In comparison with the Jesus knocking at the door, slain in the Spirit, and tongues-speaking experiences my friends were having at the time, my own brief encounter with the Maker of Heaven and Earth had to have lacked a lot in their eyes. For me, however, it had all the quality of a one time only watershed occurrence, which is exactly what succeeding decades have proved it to be. The feeling of divine power and love that overwhelmed me in that single, momentary experience had a completeness about it that would only have suffered in the repeating. The process of reflecting upon it, however, has been on-going.
Most Christians who claim to have had a conversion experience seem remarkably consistent in their accounts of what the experience led to: a new or deeper relationship with Jesus, an unshakeable conviction about his identity as the Son of God, and a way of life intentionally even if imperfectly patterned after his. My own experience led me to someone and to something else, to the Source of the universe's matter, energy, and order, and to a life of passionate and continuing inquiry into the relationship between this Source and the God of Jesus Christ. At the time, there were enough Christians exerting a positive influence upon me to make me yearn to accept Jesus' heavenly Father as my own. And though I gladly joined my hands with theirs, I knew that before I could ever join my heart as well, I would have to discover in my own way whether the God I genuinely believed I had experienced could possibly have been Jesus' as well.
Some of my concerns were science-and-reason based; for example, I could not see any need for a God to explain the origin of the universe as a whole. Others sprang from a sense of moral outrage over things people kept telling me that their God relished doing, such as making a sacrificial lamb of Isaac and Jesus, and taking away any chance of salvation for people unfortunate enough to have been born before the latter's coming into the world.

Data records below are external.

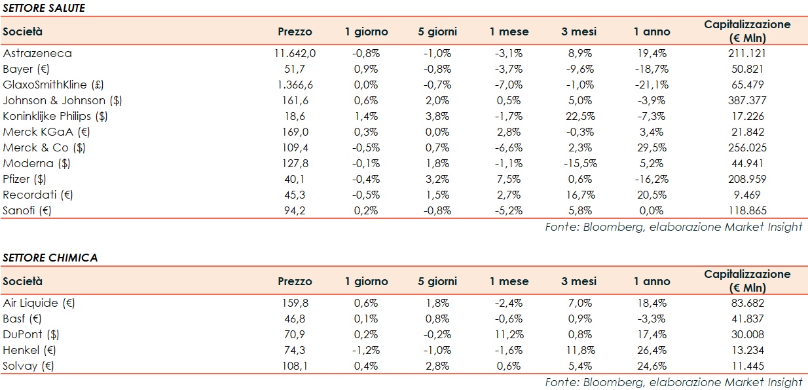Click the SETTORE SALUTE section title
Screen dimensions: 808x390
(44, 8)
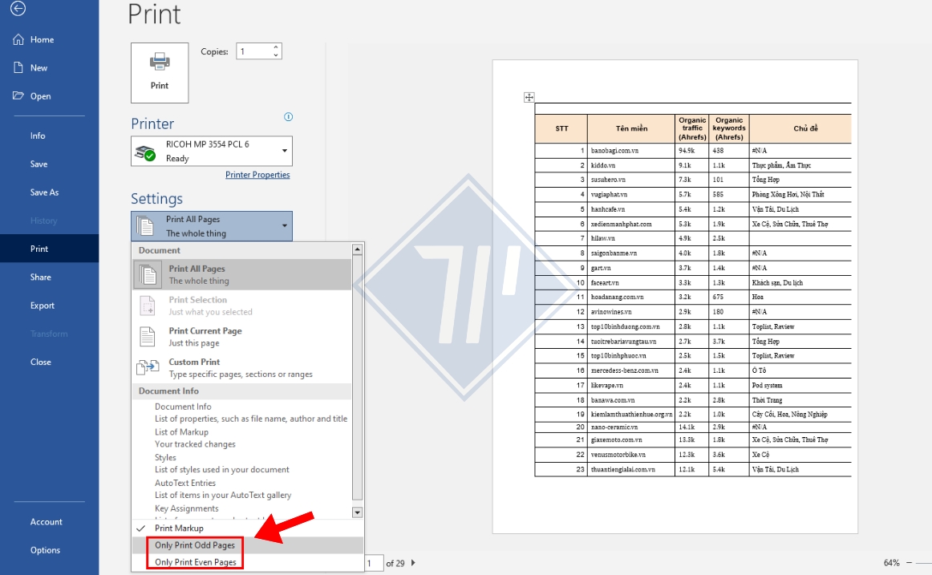Open Home in the backstage sidebar
932x575 pixels.
tap(42, 40)
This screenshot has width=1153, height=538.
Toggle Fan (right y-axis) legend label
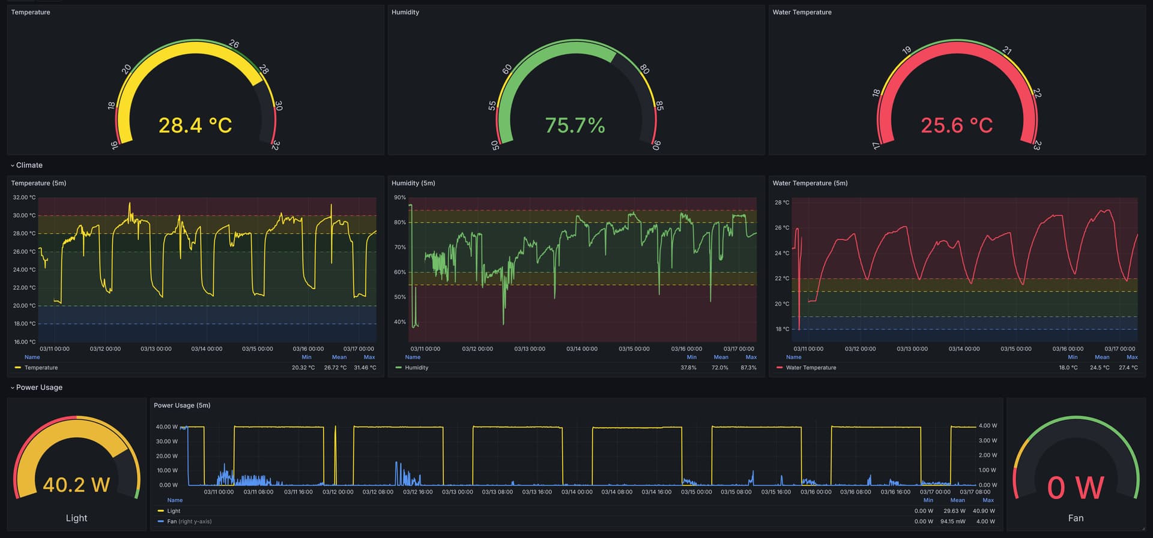click(x=189, y=521)
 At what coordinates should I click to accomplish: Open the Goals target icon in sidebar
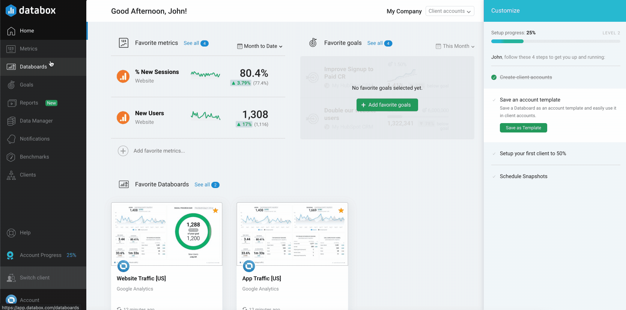11,85
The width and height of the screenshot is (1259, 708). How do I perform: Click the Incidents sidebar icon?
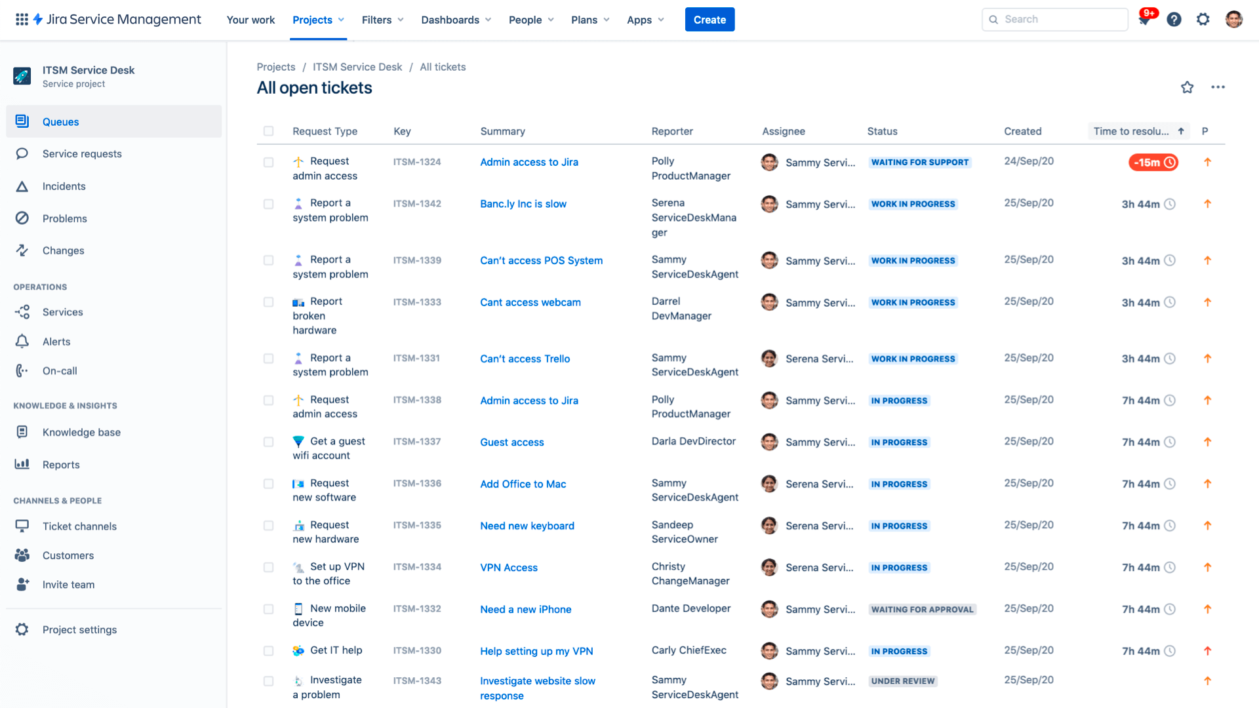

These days, there is another reason for my continuing to struggle with conversion experiences of every sort. It is that these experiences are claimed to have a unique, unrepeatable character about them that by definition disqualifies them as solid evidence for the existence of anything other than of their experiencers. To count as genuine evidence for anything, an experience must be accessible to everyone and not only to a specially favored few. There are enough consistent patterns and predictable sequences observable in, around, and beyond us to make it reasonable to believe in a transcendent designer in, even if not of, the universe. But there is nothing in this kind of evidence that permits inferences to the more specific things about the divine nature in which faith is especially interested, e.g., that the designer is triune, or that he rewards the righteous and punishes sinners everywhere.
These are the kinds of logical considerations that keep generating questions which my conscience will not allow me to avoid for very long. Applied specifically to the vital center of my own conversion experience --- an in-pouring of pure, unbounded, glorious energy --- they still make me wonder about my jumping so quickly to the conclusion I did about what really was in that energy cloud surrounding me at that climactic moment. I judged it to be a "who" and not merely a "what." I have never recanted this judgment, but I soon realized that nothing in the experience upon which it was based itself necessitated any mention Christianity’s God at all.
Most especially, there was nothing in the particular idea of God that I brought to mind in my exclamation that even remotely corresponded to the Cosmic Accountant, Atonement-demanding, My Son or No One kind of God that people in the church continue to talk about as the only kind of God there is. In matters of faith, conscience has its own role to play over conviction, and even over conversion. To be sure, conviction not energized by conversion reduces to dogmatism. But conversion not tempered by reason equates with fanaticism.